-------- Data for this exercise

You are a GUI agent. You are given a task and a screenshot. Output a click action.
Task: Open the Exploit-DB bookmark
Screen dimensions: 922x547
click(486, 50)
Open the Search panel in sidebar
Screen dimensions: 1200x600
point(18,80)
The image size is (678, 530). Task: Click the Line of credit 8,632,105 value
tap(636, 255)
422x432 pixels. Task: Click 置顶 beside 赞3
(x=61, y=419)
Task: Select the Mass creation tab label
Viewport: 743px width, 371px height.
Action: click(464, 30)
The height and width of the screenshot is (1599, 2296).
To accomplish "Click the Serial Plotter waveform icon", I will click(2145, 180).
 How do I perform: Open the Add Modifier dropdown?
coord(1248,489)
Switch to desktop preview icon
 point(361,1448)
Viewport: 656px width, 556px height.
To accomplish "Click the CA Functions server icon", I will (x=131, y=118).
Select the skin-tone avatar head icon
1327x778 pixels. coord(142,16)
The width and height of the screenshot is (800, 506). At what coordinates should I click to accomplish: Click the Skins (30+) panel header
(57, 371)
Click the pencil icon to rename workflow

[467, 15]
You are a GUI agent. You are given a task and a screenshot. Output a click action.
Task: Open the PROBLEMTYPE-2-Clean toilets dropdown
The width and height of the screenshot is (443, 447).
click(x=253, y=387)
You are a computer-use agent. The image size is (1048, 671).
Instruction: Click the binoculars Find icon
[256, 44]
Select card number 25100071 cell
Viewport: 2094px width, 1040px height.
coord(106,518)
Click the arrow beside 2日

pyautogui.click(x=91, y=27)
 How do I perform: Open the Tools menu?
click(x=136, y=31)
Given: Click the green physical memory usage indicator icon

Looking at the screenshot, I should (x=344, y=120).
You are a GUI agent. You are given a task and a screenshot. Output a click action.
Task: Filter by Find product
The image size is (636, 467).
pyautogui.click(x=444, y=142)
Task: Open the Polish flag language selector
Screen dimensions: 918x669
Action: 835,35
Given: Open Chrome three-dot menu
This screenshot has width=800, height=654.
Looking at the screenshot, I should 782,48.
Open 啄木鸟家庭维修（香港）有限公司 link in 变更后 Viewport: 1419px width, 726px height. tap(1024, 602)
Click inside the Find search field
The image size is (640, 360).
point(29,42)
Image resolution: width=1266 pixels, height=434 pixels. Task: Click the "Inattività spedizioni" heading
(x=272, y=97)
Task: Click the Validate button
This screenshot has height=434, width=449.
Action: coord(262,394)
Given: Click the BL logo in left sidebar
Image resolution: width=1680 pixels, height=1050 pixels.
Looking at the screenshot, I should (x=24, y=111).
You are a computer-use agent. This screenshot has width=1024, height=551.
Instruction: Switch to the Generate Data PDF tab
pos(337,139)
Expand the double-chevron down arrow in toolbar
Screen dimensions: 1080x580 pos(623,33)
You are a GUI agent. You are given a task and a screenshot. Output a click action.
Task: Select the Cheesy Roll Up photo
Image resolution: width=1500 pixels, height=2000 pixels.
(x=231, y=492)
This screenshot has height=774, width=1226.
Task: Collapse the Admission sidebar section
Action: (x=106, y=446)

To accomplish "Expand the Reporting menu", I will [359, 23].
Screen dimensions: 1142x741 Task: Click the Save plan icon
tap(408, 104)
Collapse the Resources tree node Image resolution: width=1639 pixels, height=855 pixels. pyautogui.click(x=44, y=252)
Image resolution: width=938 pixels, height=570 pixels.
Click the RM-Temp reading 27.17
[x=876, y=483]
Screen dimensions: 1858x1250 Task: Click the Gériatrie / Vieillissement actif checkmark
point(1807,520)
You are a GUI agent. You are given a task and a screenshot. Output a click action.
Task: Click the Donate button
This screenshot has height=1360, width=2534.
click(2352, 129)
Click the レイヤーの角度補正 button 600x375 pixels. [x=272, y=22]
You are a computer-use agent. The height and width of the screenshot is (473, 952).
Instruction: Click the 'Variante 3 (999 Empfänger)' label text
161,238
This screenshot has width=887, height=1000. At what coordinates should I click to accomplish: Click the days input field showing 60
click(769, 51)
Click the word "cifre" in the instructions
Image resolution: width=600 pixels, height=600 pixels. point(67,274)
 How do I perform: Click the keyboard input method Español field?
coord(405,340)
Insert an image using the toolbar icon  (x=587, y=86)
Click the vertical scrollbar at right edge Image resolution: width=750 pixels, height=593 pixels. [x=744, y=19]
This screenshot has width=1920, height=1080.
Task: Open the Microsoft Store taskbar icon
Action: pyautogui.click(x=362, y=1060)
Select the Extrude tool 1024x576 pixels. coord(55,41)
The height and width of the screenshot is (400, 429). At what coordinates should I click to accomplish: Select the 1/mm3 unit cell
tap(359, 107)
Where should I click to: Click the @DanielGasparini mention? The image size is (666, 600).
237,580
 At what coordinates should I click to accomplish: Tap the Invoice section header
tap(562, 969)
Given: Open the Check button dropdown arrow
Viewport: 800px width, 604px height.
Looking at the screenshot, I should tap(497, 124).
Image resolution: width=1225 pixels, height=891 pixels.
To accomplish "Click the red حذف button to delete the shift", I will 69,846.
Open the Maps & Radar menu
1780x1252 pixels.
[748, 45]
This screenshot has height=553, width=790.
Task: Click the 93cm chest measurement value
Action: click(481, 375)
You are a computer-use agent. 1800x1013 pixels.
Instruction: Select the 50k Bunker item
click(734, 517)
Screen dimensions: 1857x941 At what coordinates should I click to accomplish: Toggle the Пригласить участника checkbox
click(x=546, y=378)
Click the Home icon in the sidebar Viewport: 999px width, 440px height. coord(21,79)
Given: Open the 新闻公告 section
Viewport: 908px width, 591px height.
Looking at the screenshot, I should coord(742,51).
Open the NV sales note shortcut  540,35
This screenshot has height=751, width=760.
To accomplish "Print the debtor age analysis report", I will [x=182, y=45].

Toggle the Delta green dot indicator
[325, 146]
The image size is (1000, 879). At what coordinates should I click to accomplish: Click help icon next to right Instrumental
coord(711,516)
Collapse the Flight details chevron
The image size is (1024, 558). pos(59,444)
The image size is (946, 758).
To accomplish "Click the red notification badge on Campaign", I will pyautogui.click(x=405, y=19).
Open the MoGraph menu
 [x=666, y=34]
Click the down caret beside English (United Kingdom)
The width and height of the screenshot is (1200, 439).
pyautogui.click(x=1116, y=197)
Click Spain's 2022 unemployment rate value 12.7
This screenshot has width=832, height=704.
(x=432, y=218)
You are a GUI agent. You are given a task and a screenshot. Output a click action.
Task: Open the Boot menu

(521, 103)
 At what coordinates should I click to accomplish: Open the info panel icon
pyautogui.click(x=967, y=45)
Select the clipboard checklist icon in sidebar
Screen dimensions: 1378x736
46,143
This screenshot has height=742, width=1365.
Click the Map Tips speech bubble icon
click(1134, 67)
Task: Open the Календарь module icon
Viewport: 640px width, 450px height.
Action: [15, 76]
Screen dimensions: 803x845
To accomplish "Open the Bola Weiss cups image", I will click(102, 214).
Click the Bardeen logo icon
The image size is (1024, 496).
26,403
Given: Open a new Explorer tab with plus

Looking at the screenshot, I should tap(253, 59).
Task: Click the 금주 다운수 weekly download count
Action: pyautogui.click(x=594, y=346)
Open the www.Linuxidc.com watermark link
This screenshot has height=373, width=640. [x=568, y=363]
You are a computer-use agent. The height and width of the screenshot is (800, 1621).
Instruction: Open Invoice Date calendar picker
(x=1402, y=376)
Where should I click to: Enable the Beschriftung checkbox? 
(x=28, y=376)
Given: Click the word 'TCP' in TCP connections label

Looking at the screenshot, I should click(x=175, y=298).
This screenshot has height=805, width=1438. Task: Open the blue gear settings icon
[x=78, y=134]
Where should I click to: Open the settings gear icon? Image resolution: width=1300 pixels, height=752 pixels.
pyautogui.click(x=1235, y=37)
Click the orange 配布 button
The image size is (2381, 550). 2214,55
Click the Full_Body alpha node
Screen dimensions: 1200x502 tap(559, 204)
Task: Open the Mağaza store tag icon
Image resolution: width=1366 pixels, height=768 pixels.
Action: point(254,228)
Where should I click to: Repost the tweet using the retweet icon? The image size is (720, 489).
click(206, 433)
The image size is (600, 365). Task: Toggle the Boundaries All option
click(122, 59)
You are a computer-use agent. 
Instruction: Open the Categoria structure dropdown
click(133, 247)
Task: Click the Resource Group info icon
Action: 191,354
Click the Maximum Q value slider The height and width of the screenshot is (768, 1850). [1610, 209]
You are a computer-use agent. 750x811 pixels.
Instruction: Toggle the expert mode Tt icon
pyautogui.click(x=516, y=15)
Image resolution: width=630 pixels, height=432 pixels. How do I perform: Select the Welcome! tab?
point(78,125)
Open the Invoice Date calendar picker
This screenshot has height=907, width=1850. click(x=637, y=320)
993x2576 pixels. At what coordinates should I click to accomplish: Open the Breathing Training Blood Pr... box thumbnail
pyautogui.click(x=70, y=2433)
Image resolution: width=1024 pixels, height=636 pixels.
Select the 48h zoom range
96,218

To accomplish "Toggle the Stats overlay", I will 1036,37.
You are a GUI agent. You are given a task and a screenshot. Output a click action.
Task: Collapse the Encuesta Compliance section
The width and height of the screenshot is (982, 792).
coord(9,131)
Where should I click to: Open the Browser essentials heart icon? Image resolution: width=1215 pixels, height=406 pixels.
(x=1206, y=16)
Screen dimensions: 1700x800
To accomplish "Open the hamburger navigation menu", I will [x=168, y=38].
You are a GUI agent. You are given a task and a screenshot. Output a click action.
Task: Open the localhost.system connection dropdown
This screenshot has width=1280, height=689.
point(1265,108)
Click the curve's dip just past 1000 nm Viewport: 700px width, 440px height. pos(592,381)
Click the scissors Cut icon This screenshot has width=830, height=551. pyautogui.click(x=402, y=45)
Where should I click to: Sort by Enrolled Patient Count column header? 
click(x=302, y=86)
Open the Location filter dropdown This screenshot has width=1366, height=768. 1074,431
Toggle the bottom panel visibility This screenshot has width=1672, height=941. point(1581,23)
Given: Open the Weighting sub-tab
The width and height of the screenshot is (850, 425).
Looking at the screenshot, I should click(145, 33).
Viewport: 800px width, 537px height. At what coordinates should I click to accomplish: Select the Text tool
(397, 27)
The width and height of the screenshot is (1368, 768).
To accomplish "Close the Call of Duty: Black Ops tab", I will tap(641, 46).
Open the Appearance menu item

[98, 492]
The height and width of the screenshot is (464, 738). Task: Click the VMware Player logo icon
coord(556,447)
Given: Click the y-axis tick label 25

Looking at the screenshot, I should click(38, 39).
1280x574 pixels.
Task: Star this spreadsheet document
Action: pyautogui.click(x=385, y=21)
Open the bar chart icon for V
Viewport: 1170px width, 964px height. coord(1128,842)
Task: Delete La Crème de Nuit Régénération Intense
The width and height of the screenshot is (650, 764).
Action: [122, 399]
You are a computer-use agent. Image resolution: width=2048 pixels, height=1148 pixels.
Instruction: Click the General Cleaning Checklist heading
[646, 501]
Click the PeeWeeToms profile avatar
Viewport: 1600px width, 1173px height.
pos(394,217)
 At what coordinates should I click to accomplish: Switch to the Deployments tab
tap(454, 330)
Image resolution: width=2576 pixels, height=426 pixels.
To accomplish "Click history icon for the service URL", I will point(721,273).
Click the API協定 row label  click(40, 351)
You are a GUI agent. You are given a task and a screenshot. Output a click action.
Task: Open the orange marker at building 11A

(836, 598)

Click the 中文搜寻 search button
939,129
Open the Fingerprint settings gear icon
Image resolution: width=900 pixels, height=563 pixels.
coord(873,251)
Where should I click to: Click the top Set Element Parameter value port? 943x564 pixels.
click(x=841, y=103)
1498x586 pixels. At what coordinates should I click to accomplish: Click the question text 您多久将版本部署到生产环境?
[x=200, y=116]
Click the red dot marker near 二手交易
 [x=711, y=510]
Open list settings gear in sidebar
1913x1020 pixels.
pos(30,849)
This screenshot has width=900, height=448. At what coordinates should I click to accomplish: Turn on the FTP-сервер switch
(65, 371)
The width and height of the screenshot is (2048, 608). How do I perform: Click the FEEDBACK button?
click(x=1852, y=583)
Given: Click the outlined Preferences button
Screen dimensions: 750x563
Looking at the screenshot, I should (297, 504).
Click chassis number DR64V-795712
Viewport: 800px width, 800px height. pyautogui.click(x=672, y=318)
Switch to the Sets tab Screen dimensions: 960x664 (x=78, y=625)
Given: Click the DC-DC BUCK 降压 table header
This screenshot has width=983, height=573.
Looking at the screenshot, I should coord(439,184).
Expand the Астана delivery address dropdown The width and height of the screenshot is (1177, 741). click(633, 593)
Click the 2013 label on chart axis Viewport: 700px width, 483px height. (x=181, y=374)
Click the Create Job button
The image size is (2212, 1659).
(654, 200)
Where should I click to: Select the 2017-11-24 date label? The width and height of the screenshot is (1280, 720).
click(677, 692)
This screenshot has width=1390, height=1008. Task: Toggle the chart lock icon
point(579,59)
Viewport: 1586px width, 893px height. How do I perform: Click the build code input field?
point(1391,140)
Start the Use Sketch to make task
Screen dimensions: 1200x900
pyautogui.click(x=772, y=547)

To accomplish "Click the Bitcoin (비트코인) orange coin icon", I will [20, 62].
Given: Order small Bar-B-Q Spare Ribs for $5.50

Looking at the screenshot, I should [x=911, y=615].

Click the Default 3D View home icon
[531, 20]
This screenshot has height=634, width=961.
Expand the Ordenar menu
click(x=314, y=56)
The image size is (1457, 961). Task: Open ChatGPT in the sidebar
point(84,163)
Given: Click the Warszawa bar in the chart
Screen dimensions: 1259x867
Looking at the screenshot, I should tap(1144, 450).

----------------

Please return exactly the lines from the opening line of the data above through the line with "Given: Open Chrome three-dot menu", both included and nothing else.

You are a GUI agent. You are given a task and a screenshot. Output a click action.
Task: Open the Exploit-DB bookmark
Screen dimensions: 922x547
click(486, 50)
Open the Search panel in sidebar
Screen dimensions: 1200x600
point(18,80)
The image size is (678, 530). Task: Click the Line of credit 8,632,105 value
tap(636, 255)
422x432 pixels. Task: Click 置顶 beside 赞3
(x=61, y=419)
Task: Select the Mass creation tab label
Viewport: 743px width, 371px height.
Action: click(464, 30)
The height and width of the screenshot is (1599, 2296).
To accomplish "Click the Serial Plotter waveform icon", I will click(2145, 180).
 How do I perform: Open the Add Modifier dropdown?
coord(1248,489)
Switch to desktop preview icon
 point(361,1448)
Viewport: 656px width, 556px height.
To accomplish "Click the CA Functions server icon", I will (x=131, y=118).
Select the skin-tone avatar head icon
1327x778 pixels. coord(142,16)
The width and height of the screenshot is (800, 506). At what coordinates should I click to accomplish: Click the Skins (30+) panel header
(57, 371)
Click the pencil icon to rename workflow

[467, 15]
You are a GUI agent. You are given a task and a screenshot. Output a click action.
Task: Open the PROBLEMTYPE-2-Clean toilets dropdown
The width and height of the screenshot is (443, 447).
click(x=253, y=387)
You are a computer-use agent. The image size is (1048, 671).
Instruction: Click the binoculars Find icon
[256, 44]
Select card number 25100071 cell
Viewport: 2094px width, 1040px height.
coord(106,518)
Click the arrow beside 2日

pyautogui.click(x=91, y=27)
 How do I perform: Open the Tools menu?
click(x=136, y=31)
Given: Click the green physical memory usage indicator icon

Looking at the screenshot, I should (x=344, y=120).
You are a GUI agent. You are given a task and a screenshot. Output a click action.
Task: Filter by Find product
The image size is (636, 467).
pyautogui.click(x=444, y=142)
Task: Open the Polish flag language selector
Screen dimensions: 918x669
Action: 835,35
Given: Open Chrome three-dot menu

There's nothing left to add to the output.